Power walking every day or going for a bike ride can help to reduce the risk of Alzheimer’s in the elderly, according to a new study. While research has previously shown the importance of keeping active in middle age, scientists from the University of California seem to have discovered that it’s never too late to reap the benefits of exercising.
They analysed 167 people who died at an average age of 90 to establish the effects exercising had on the levels of microglia on their brains. This type of cell can cause inflammation, which is thought to contribute to the development of Alzheimer’s.
Tracking began in 1997 and the participants wore activity monitors for up to ten days before undertaking cognitive exams once a year. The scientists measured microglia activation and Alzheimer's disease in the brain after the death of the participants. Some 60 per cent of the individuals had been diagnosed with Alzheimer’s by the time of their death.
It was discovered that those who exercised regularly in old age had less microglia than their peers with more sedentary lifestyles. This could therefore be interpreted as significantly reducing their chances of developing Alzheimer’s and experiencing the related cognitive decline.
This research backs up advice handed out by doctors that suggests healthy adults should be undertaking 150 minutes of moderate exercise each week. This could be in the form of taking brisk walks or going for a gentle bike ride. Those with the ability to accomplish something more vigorous are advised to do 75 minutes of more intense activity each week.

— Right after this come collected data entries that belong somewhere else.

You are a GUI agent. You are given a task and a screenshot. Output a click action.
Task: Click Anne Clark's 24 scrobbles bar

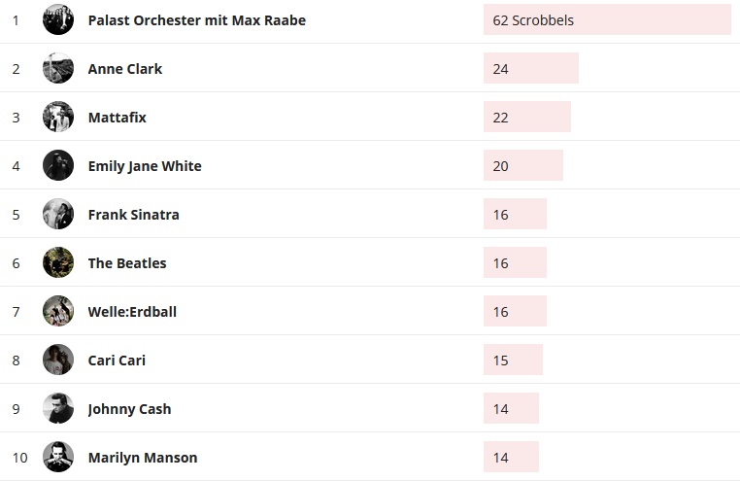pos(530,68)
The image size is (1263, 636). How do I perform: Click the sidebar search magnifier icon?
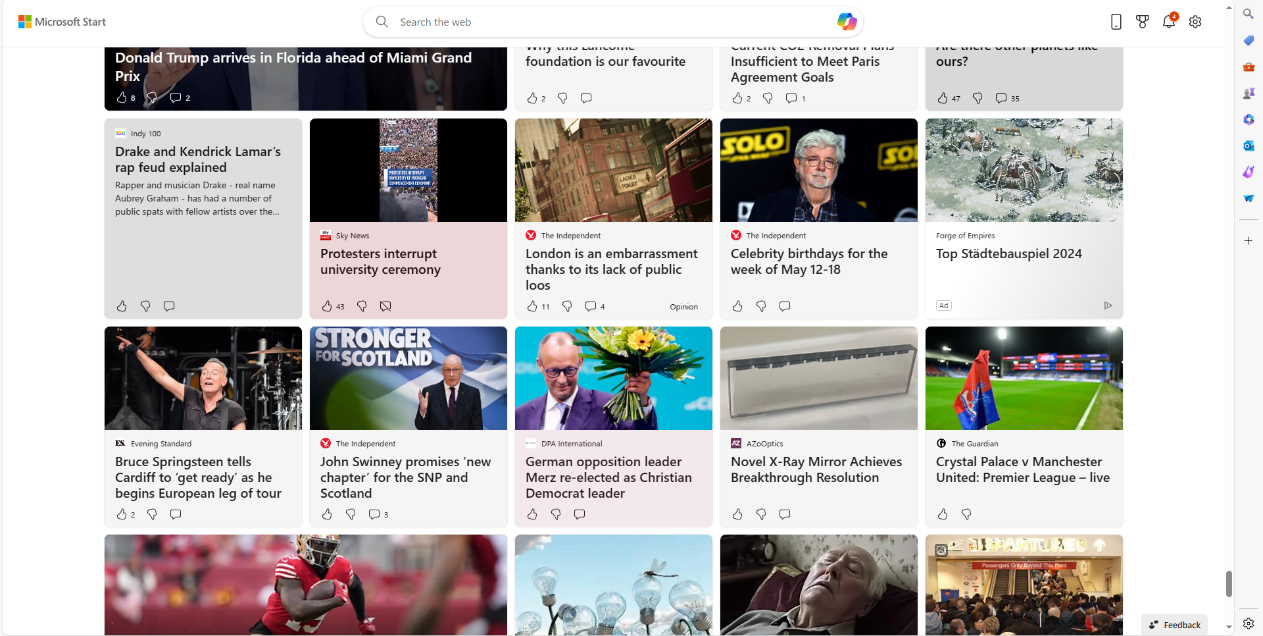point(1248,14)
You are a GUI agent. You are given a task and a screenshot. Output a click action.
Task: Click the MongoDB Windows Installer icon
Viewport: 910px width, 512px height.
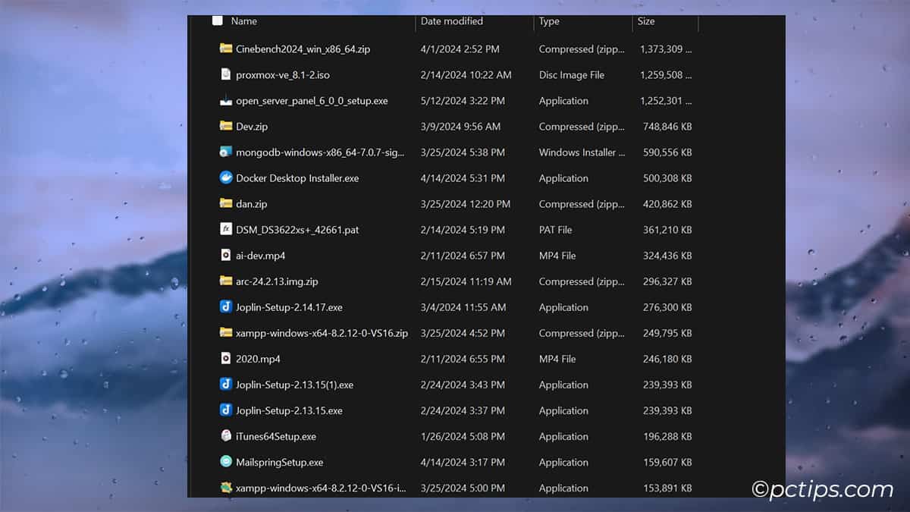pyautogui.click(x=226, y=152)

Dr Kaitlin Casaletto, lead author of the study, said: “Microglia, the brain's resident immune cells, activate to clear debris and foreign invaders from the brain. But too much activation can trigger inflammation, damage neurons and disrupt brain signalling. Exercise helps reduce abnormal activation in animals, but that link hadn't been established in humans.”

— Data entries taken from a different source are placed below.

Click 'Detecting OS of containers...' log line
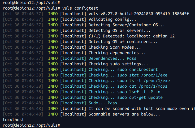Screen dimensions: 195x128 point(123,42)
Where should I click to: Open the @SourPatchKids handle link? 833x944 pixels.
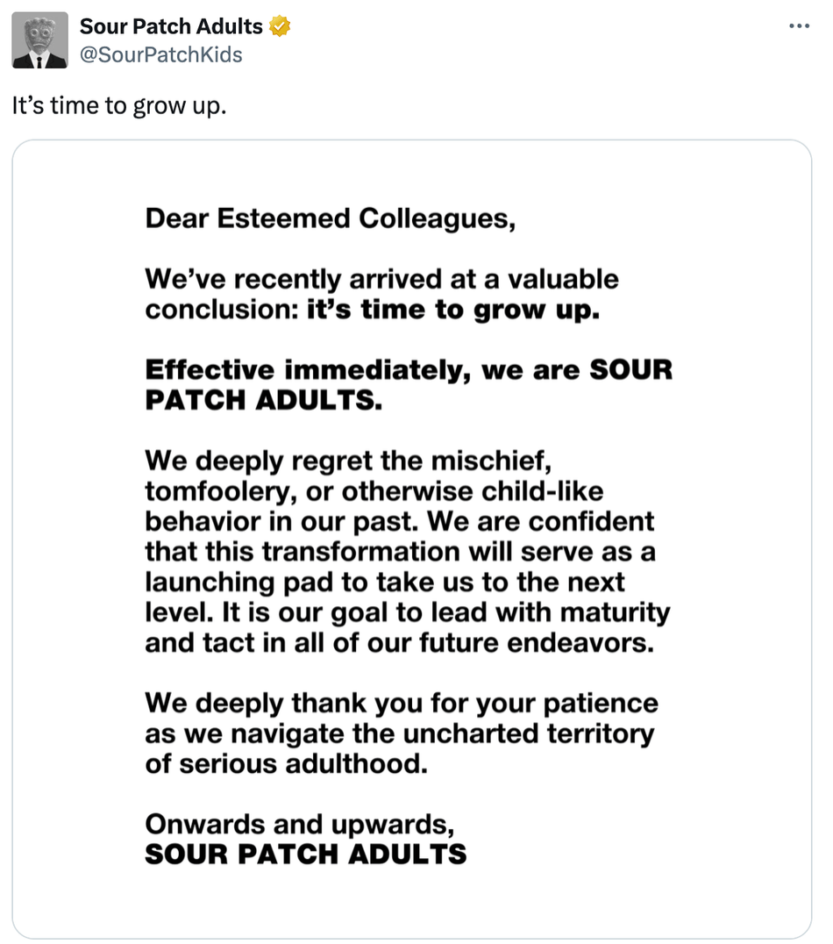pyautogui.click(x=160, y=54)
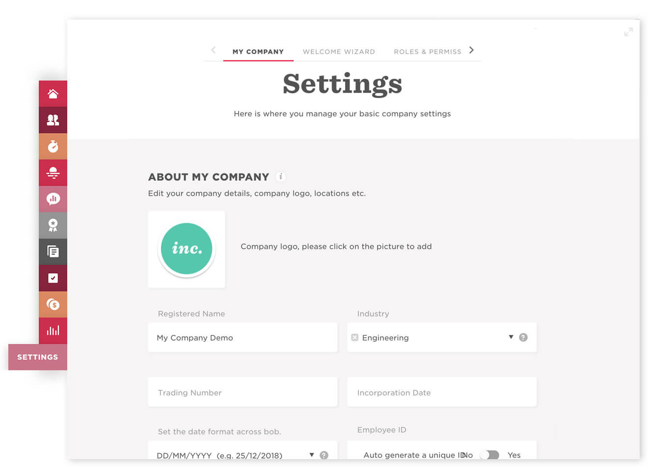
Task: Select the stopwatch time tracking icon
Action: click(x=53, y=146)

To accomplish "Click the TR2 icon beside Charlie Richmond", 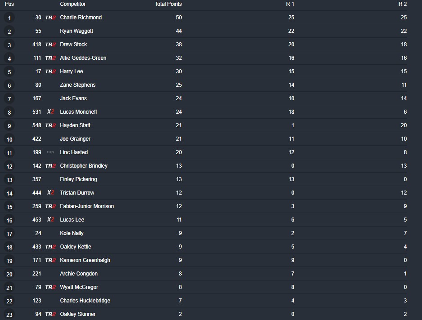I will (x=50, y=18).
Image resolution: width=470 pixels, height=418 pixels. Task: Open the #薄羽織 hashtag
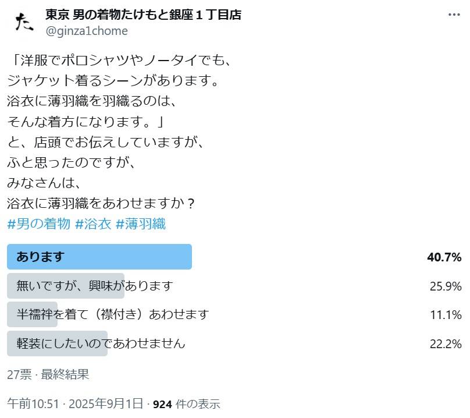141,224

The part of the brain that is most affected by Alzheimer’s is the inferior temporal gyrus and it was found that microglia here was particularly influenced by an active lifestyle. Exercise had a greater impact on inflammation in individuals with more severe Alzheimer's pathology.
Dr Casaletto added: “These are the first data supporting microglial activation as a physiological pathway by which physical activity relates to brain health in humans. Though more interventional work is needed, we suggest physical activity may be a modifiable behaviour leveraged to reduce pro-inflammatory microglial states in humans.”
Alzheimer’s disease is a form of dementia, which some 920,000 people in the UK are living with. This is expected to rise to two million by the year 2050 and as there’s currently no cure for the condition, lifestyle choices are among the most effective ways for people to protect themselves from developing it.